◆ **What to produce**: For the data below, restate word for word only the lines from the line containing "Given: Open the" through the line containing "The image size is (674, 762).", both ends included.

Excerpts from a dataset:
####

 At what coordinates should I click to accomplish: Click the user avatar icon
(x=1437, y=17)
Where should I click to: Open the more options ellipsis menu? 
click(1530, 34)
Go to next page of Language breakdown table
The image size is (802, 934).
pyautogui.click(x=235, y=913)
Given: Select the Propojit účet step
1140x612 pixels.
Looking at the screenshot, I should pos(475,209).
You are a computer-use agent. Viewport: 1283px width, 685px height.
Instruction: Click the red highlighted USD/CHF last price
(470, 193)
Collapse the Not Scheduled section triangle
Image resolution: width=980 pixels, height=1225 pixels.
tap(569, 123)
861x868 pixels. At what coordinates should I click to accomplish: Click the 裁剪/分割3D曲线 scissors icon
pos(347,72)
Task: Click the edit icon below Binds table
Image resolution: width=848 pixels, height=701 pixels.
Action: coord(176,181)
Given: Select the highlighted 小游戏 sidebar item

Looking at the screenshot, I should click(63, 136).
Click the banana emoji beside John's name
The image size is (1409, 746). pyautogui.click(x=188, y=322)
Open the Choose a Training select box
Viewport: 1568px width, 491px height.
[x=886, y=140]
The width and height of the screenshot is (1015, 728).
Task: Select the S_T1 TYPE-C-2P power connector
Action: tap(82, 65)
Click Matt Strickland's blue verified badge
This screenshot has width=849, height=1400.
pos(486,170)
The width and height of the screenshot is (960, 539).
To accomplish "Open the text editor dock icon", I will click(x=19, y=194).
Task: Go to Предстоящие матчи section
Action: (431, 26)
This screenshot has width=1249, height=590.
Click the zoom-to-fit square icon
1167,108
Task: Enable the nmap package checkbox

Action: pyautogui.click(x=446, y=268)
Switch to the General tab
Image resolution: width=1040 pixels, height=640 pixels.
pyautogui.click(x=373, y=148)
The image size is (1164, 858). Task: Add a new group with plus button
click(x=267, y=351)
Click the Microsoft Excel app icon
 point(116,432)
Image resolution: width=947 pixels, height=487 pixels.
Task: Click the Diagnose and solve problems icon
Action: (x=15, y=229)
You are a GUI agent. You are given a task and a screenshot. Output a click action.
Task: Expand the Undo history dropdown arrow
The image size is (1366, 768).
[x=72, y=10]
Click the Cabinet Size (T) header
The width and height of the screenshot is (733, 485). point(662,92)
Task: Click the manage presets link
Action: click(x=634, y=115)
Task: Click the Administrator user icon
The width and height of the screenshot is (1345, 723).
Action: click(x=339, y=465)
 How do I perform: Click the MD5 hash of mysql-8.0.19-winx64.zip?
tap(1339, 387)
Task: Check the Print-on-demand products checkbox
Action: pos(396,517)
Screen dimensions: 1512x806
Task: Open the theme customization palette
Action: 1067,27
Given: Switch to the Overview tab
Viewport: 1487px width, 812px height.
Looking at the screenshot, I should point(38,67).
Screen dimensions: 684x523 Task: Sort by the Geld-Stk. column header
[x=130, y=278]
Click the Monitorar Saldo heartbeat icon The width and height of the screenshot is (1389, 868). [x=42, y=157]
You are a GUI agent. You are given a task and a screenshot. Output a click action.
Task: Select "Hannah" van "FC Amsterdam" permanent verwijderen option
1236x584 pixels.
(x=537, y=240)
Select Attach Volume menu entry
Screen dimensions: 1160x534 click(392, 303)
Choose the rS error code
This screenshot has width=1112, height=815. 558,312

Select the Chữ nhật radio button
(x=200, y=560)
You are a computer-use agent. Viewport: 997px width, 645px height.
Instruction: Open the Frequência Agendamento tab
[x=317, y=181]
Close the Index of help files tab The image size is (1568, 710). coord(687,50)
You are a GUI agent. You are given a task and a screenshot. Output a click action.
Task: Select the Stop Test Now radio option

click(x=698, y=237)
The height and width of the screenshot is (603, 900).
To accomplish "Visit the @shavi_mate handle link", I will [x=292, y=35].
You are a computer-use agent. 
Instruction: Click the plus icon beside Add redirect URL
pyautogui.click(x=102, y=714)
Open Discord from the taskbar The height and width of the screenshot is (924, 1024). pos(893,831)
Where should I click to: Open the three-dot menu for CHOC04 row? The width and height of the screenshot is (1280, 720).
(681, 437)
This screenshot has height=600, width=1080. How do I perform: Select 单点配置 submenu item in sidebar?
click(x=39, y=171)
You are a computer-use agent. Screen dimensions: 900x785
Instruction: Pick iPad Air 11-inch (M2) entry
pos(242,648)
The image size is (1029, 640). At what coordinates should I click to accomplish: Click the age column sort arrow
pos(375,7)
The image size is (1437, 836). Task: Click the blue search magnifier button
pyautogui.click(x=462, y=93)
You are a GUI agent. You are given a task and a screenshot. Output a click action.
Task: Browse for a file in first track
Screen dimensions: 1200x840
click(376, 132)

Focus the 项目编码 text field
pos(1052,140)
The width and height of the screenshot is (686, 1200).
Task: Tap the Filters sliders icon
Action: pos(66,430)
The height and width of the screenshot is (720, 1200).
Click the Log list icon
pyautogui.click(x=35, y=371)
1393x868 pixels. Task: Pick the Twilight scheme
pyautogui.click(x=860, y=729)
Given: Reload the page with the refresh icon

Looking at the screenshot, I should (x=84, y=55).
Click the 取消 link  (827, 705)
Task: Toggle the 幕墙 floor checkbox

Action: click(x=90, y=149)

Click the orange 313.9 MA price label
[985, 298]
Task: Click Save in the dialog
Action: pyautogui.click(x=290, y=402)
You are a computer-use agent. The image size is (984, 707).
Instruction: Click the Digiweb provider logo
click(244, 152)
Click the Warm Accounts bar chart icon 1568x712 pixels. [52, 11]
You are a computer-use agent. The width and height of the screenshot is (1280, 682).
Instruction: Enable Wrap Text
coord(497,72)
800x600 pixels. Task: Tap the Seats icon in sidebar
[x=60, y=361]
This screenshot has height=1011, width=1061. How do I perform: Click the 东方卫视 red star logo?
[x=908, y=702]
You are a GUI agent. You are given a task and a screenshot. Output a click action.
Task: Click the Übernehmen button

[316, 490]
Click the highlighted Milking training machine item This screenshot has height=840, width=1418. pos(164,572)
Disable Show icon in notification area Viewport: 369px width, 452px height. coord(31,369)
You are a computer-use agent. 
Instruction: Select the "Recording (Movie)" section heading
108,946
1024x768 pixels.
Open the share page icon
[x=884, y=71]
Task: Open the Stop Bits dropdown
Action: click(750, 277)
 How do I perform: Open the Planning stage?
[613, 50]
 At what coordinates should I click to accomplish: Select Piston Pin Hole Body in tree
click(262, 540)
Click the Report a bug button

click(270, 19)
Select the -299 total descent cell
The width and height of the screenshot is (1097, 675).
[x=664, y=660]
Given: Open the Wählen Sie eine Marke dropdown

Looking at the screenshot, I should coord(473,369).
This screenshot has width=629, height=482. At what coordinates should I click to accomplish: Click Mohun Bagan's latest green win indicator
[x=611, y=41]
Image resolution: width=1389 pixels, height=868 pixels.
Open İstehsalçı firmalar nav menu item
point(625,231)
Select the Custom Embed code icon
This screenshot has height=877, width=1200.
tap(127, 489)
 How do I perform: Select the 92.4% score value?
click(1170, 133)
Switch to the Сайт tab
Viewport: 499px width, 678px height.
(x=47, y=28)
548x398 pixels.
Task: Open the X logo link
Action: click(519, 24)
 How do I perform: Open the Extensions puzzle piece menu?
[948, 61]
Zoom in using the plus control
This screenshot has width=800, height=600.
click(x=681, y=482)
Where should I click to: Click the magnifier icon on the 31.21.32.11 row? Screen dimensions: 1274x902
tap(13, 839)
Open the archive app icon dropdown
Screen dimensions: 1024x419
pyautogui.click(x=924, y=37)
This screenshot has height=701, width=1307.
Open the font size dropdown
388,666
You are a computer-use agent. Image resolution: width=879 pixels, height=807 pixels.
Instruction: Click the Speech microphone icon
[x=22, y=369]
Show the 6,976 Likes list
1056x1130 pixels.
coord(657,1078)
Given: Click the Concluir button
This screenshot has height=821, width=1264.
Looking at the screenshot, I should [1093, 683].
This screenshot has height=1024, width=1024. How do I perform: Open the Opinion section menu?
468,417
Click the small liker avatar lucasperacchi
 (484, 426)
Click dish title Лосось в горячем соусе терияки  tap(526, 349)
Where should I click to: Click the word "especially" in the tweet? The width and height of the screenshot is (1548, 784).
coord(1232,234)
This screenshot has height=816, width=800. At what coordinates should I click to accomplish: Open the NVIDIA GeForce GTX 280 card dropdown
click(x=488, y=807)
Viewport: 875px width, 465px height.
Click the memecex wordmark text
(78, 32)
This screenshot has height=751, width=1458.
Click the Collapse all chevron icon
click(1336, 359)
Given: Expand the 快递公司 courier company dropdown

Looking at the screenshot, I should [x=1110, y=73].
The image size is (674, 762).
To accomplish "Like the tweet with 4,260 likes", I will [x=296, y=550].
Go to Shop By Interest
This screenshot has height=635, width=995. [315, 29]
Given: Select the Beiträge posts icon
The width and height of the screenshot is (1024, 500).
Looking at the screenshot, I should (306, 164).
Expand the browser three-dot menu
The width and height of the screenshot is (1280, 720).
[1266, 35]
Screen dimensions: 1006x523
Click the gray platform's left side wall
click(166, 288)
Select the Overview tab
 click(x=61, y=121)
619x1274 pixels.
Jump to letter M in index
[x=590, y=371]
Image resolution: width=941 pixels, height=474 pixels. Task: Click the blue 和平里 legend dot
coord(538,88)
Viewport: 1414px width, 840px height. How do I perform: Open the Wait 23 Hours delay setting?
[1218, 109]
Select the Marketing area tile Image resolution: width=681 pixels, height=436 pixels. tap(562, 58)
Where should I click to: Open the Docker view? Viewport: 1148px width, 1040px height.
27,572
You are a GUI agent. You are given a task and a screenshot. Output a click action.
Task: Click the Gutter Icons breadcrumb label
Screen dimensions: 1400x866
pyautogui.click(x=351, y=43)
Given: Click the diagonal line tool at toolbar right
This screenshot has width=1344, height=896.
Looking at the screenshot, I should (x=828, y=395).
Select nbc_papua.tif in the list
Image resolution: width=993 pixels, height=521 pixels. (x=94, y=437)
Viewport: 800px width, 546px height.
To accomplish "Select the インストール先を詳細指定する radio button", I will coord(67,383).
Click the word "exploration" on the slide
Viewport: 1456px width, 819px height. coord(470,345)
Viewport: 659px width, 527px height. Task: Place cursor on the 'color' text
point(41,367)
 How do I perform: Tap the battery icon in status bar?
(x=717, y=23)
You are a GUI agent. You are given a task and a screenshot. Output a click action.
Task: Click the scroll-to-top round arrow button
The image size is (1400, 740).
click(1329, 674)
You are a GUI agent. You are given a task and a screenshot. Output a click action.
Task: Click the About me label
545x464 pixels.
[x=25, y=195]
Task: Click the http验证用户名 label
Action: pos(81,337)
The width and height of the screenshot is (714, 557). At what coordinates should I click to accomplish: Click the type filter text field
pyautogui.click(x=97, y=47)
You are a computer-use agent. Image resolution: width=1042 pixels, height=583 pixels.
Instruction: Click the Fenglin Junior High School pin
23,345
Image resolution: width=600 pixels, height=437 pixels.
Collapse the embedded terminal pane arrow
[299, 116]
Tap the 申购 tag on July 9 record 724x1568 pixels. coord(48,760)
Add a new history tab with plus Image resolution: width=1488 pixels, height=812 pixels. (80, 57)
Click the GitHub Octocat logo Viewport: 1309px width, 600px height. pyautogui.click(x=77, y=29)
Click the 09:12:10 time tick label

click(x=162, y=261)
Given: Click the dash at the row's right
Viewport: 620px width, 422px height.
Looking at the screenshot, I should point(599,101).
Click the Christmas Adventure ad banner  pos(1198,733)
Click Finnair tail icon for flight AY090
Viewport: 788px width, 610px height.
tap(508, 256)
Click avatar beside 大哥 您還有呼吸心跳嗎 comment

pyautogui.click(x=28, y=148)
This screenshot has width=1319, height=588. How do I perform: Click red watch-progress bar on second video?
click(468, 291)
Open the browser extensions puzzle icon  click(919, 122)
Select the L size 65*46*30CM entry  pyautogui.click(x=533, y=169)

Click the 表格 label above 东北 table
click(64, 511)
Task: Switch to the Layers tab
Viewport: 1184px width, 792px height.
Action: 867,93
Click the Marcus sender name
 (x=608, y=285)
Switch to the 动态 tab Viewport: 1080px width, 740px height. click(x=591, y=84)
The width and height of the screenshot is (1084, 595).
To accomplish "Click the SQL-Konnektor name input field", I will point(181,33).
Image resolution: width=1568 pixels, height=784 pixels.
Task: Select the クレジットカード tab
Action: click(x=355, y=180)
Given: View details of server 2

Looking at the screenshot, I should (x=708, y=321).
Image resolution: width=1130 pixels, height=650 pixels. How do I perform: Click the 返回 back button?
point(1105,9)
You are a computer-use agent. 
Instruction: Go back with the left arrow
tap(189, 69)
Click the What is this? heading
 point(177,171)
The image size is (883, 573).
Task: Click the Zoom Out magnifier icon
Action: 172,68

####

◆ **Answer**:
Given: Open the Wählen Sie eine Marke dropdown

Looking at the screenshot, I should coord(473,369).
This screenshot has width=629, height=482. At what coordinates should I click to accomplish: Click Mohun Bagan's latest green win indicator
[x=611, y=41]
Image resolution: width=1389 pixels, height=868 pixels.
Open İstehsalçı firmalar nav menu item
point(625,231)
Select the Custom Embed code icon
This screenshot has height=877, width=1200.
tap(127, 489)
 How do I perform: Select the 92.4% score value?
click(1170, 133)
Switch to the Сайт tab
Viewport: 499px width, 678px height.
(x=47, y=28)
548x398 pixels.
Task: Open the X logo link
Action: click(519, 24)
 How do I perform: Open the Extensions puzzle piece menu?
[948, 61]
Zoom in using the plus control
This screenshot has width=800, height=600.
click(x=681, y=482)
Where should I click to: Click the magnifier icon on the 31.21.32.11 row? Screen dimensions: 1274x902
tap(13, 839)
Open the archive app icon dropdown
Screen dimensions: 1024x419
pyautogui.click(x=924, y=37)
This screenshot has height=701, width=1307.
Open the font size dropdown
388,666
You are a computer-use agent. Image resolution: width=879 pixels, height=807 pixels.
Instruction: Click the Speech microphone icon
[x=22, y=369]
Show the 6,976 Likes list
1056x1130 pixels.
coord(657,1078)
Given: Click the Concluir button
This screenshot has height=821, width=1264.
Looking at the screenshot, I should [1093, 683].
This screenshot has height=1024, width=1024. How do I perform: Open the Opinion section menu?
468,417
Click the small liker avatar lucasperacchi
 (484, 426)
Click dish title Лосось в горячем соусе терияки  tap(526, 349)
Where should I click to: Click the word "especially" in the tweet? The width and height of the screenshot is (1548, 784).
coord(1232,234)
This screenshot has height=816, width=800. At what coordinates should I click to accomplish: Open the NVIDIA GeForce GTX 280 card dropdown
click(x=488, y=807)
Viewport: 875px width, 465px height.
Click the memecex wordmark text
(78, 32)
This screenshot has height=751, width=1458.
Click the Collapse all chevron icon
click(1336, 359)
Given: Expand the 快递公司 courier company dropdown

Looking at the screenshot, I should [x=1110, y=73].
The image size is (674, 762).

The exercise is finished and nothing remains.